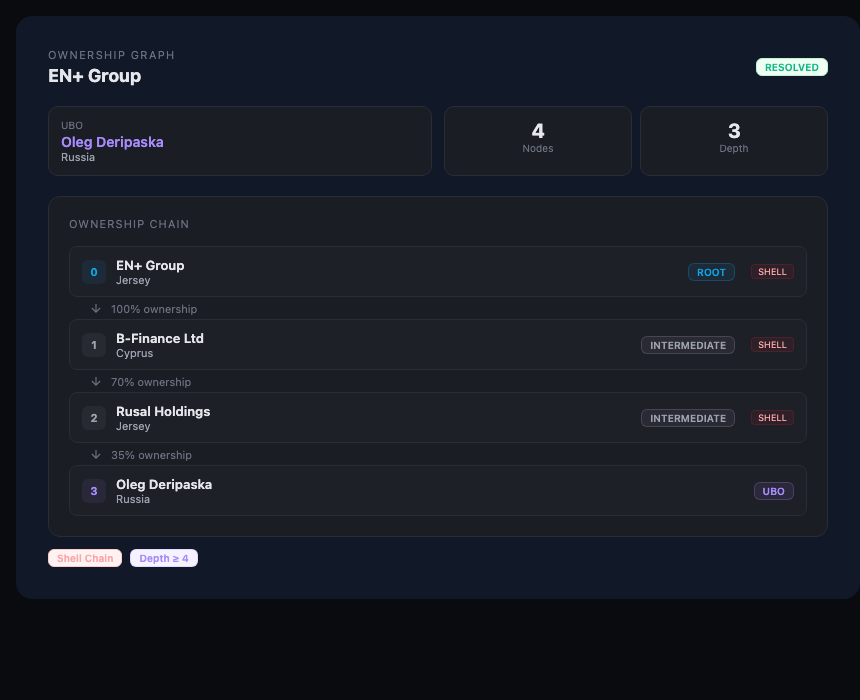Screen dimensions: 860x700
Task: Expand the Rusal Holdings row details
Action: (400, 418)
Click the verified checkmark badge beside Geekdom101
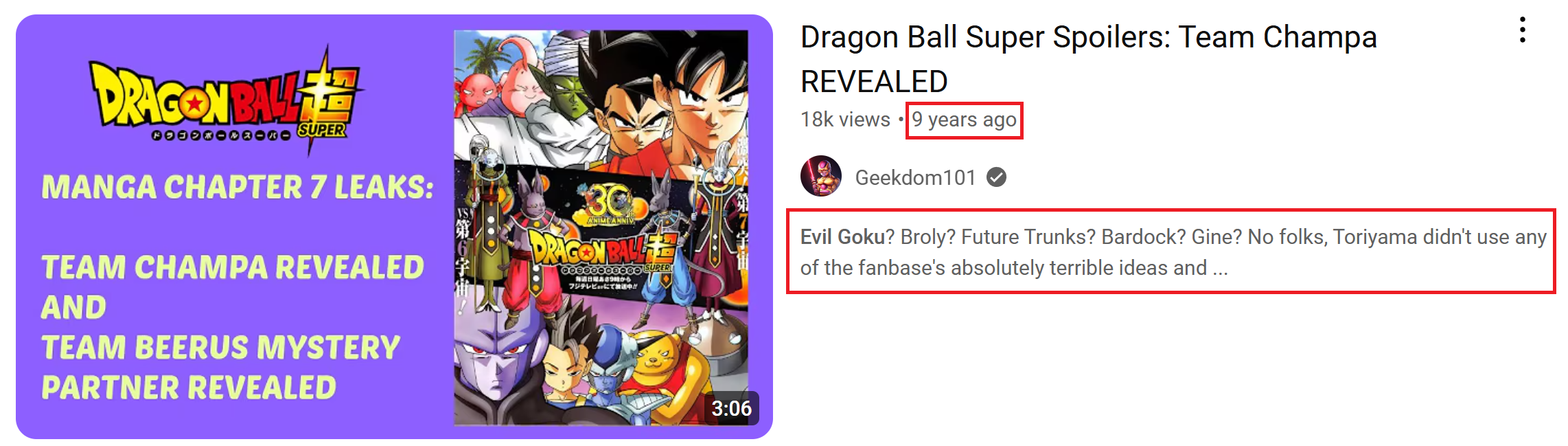The width and height of the screenshot is (1568, 446). 997,178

::::

There should be an exact restatement of the lines from the line with "Click the verified" through the last line of the entries above, and no pictures in it.

■ Task solution ■
Click the verified checkmark badge beside Geekdom101
The width and height of the screenshot is (1568, 446). 997,178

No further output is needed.